The day after such transfer, Judge Griesa called for a hearing as requested by the plaintiffs, who considered that such transfer had been made in violation of the judge’s order who obliged the Republic of Argentina to pay them 100% of their credit simultaneously with any payment under the Exchange Bonds, pursuant to the interpretation of the pari passu clause included in the bonds in litigation.
 
The Bank of New York Mellon and the rest of the intermediary banks and clearinghouses which participate in the payment mechanism of all the exchange bonds filed motions for clarifications regarding what they should do with the funds that had been transferred to their accounts by the Republic of Argentina to make payments under the Discount Bonds. The motions for clarifications were filed pursuant to Judge Griesa’s order that The Bank of New York Mellon and the rest of the entities involved in the payment circuit were obliged to comply with his order.
 
The only decision issued by Judge Griesa was in response to Citibank N.A., Argentine Branch’s petition: in his resolution dated June 27 he clarified that his decisions did not prohibit payments by such institution on Peso and U.S. Dollar denominated bonds, governed by Argentine law and payable in Argentina.

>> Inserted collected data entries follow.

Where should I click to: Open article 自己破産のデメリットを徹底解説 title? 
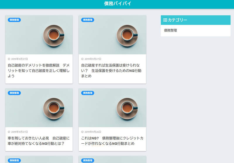pos(39,70)
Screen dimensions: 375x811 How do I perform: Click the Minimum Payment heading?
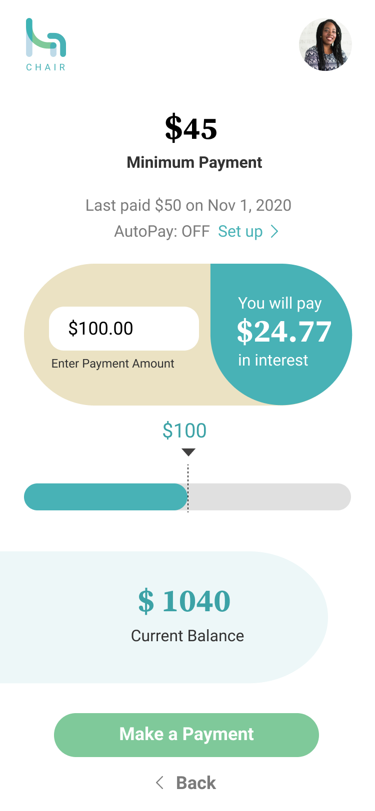195,162
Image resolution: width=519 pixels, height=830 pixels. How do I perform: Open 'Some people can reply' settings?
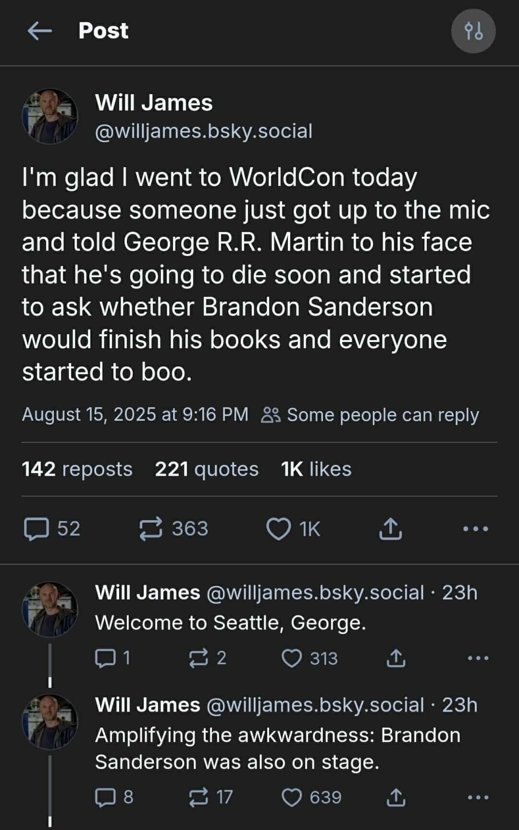370,415
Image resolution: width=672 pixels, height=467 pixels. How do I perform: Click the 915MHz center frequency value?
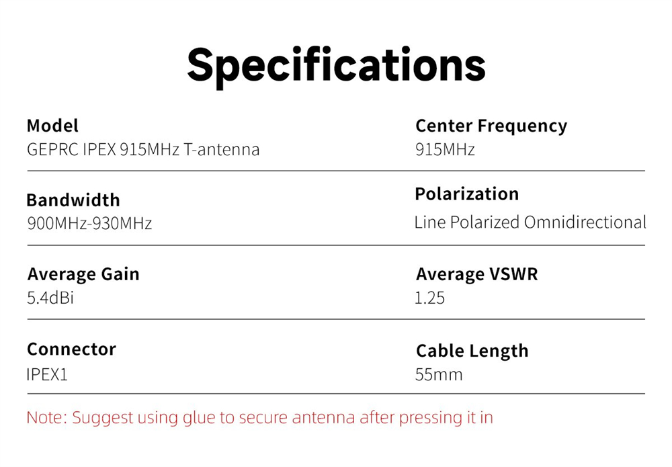(445, 149)
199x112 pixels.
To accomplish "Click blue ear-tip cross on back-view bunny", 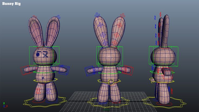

Consequently, payments of interests owed under the Discount Bonds issued under Argentine law were made to holders of such bonds.
 
3. The universe of bonds reached by Judge Griesa’s decisions
 
Judge Griesa called for a hearing on July 22 to hear arguments regarding the universe of bonds that would be subject to his decisions related to the pari passu clause.  In the 2005 and 2010 debt restructurings, the Republic of Argentina issued Discount Bonds, Par Bonds, Quasi-Par Bonds and GDP linked securities defined in this litigation as “Exchange Bonds”.  These Exchange Bonds were issued in U.S. dollars, Euros, Yens and Pesos.  Bonds governed by Argentine law are denominated in Pesos and U.S. Dollars; bonds governed by New York law are denominated in U.S. Dollars; bonds issued under English law are denominated in Euros; and bonds issued under Japanese law are denominated in Yens.
 
The plaintiffs consider that all the Exchange Bonds (regardless if they are or not the bonds payable through The Bank of New York Mellon, or bonds subject to other legislations other than New York law) should be subject to the judge’s decision that orders Argentina to pay them simultaneously with payments made to the Exchange Bond holders, since all had to be considered as “external indebtedness” for the purposes of the pari passu clause included in the bonds in litigation.
 
As of July 31, 2014, the motions for clarification filed by the banks and clearinghouses regarding this point have not been resolved formally by Judge Griesa. Consequently, with the exception of the bonds governed by Argentine law as mentioned above, the funds transferred by the Republic of Argentina to make payments on June 30 are retained on the accounts of the relevant banks. These entities would be expecting the judge’s orders to determine what to do with those funds.  
 
4. Negotiations before Daniel A. Pollack
 
Judge Griesa requested that the parties negotiate before the special master to reach an agreement which contemplates the rights of all the parties involved, including those of the holders of Exchange Bonds.
 
As of July 31, 2014, after five weeks of negotiations before Daniel A. Pollack, the plaintiffs and the Republic of Argentina have not reached an agreement. On July 30 the 30 day grace period provided under the Discount Bonds lapsed.  Argentina claims that it complied with its payment obligation by means of transferring the funds prior to June 30 and, therefore, an event of default has not occurred. However, the funds were retained by the Bank of New York Mellon and were not transferred to the Discount Bond holders.  This may be interpreted as an event of default that may allow bondholders of at least 25% of the Discount Bonds to request the acceleration of such bonds.
 
We expect the negotiations will continue during the next days, and that there will be volatility in the prices of the sovereign bonds and in general of Argentine assets until this matter is resolved.